On a glorious Saturday in July, the first sunny day after weeks and weeks of rain, 49 people boarded a bus on the trail of Amy Dillwyn and her 1880 novel, The Rebecca Rioter

21 July 2012 
The historical events at the centre of the book are the attacks on the Tollgates at Bolgoed and Pontardulais, but in fact the imaginative topography of The Rebecca Rioter is firmly centred on Fairwood Moor, Gower and Amy's own home, Hendrefoilan House.  Our trip followed these contours of Dillwyn’s inspiration. 

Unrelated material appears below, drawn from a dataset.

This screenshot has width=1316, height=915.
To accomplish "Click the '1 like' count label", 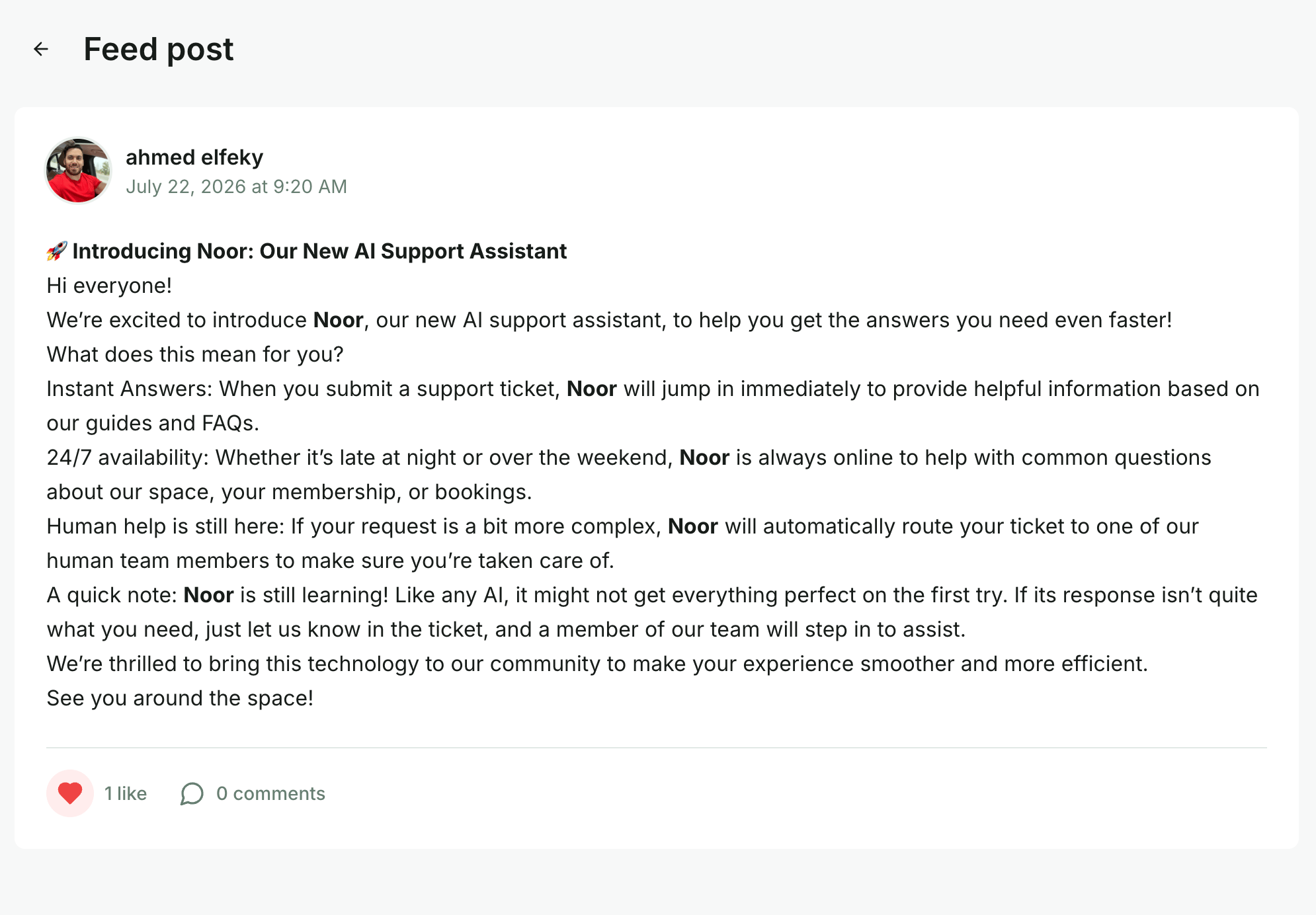I will 126,793.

A brief stop at Upper Killay (home in Dillwyn's novel to a rough crowd of poachers, thieves and drunks) and then we swept across the cattle grid and on to the moor.  In 1843, Amy Dillwyn’s father and uncle, both JPs, had spent many a fruitless night patrolling the moor looking for Rebecca or waiting at a nearby Inn for action.  In her novel, Amy Dillwyn turns the tables on the magistrates, describing how the rioters outwitted the authorities and covertly watched their discomfiture when Rebecca eluded them.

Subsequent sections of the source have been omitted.